## Work instructions
Look below for the line holding "Task: Select the Video input badge" and the line holding "Click the resize columns icon". Transcribe exactly those lines and all lines between them, nothing more.
(Data supplied begins)
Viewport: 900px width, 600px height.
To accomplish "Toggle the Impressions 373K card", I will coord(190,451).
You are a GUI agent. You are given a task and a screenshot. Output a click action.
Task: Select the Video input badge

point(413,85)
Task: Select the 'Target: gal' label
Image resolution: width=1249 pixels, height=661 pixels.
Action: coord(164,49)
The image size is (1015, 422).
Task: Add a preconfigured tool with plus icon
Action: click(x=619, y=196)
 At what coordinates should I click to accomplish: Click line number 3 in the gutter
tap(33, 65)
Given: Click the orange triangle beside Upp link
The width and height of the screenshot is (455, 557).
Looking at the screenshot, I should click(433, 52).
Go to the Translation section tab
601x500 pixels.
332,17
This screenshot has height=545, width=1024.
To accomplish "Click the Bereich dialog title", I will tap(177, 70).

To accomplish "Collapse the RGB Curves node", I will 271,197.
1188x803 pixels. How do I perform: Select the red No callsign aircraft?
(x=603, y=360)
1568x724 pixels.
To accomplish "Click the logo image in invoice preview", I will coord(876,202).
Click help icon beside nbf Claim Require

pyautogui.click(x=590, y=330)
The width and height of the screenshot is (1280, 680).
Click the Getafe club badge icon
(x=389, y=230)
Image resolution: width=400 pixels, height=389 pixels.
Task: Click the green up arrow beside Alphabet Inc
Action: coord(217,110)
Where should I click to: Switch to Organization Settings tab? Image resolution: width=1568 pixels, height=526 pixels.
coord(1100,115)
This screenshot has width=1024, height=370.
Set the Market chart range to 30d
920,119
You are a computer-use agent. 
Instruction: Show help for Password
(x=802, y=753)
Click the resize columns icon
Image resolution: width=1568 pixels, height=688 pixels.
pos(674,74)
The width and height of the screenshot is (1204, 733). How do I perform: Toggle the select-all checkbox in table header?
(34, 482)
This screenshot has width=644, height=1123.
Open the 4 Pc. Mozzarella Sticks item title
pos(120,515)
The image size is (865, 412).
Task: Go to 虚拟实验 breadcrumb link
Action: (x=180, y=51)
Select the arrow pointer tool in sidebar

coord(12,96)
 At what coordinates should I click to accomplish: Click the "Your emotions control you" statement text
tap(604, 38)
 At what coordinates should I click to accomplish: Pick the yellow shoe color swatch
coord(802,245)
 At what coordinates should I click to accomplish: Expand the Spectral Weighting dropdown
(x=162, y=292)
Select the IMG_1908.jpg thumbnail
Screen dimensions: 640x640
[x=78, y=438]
(Data supplied ends)
## Result below
Task: Select the Video input badge

point(413,85)
Task: Select the 'Target: gal' label
Image resolution: width=1249 pixels, height=661 pixels.
Action: coord(164,49)
The image size is (1015, 422).
Task: Add a preconfigured tool with plus icon
Action: click(x=619, y=196)
 At what coordinates should I click to accomplish: Click line number 3 in the gutter
tap(33, 65)
Given: Click the orange triangle beside Upp link
The width and height of the screenshot is (455, 557).
Looking at the screenshot, I should click(433, 52).
Go to the Translation section tab
601x500 pixels.
332,17
This screenshot has height=545, width=1024.
To accomplish "Click the Bereich dialog title", I will tap(177, 70).

To accomplish "Collapse the RGB Curves node", I will 271,197.
1188x803 pixels. How do I perform: Select the red No callsign aircraft?
(x=603, y=360)
1568x724 pixels.
To accomplish "Click the logo image in invoice preview", I will coord(876,202).
Click help icon beside nbf Claim Require

pyautogui.click(x=590, y=330)
The width and height of the screenshot is (1280, 680).
Click the Getafe club badge icon
(x=389, y=230)
Image resolution: width=400 pixels, height=389 pixels.
Task: Click the green up arrow beside Alphabet Inc
Action: coord(217,110)
Where should I click to: Switch to Organization Settings tab? Image resolution: width=1568 pixels, height=526 pixels.
coord(1100,115)
This screenshot has width=1024, height=370.
Set the Market chart range to 30d
920,119
You are a computer-use agent. 
Instruction: Show help for Password
(x=802, y=753)
Click the resize columns icon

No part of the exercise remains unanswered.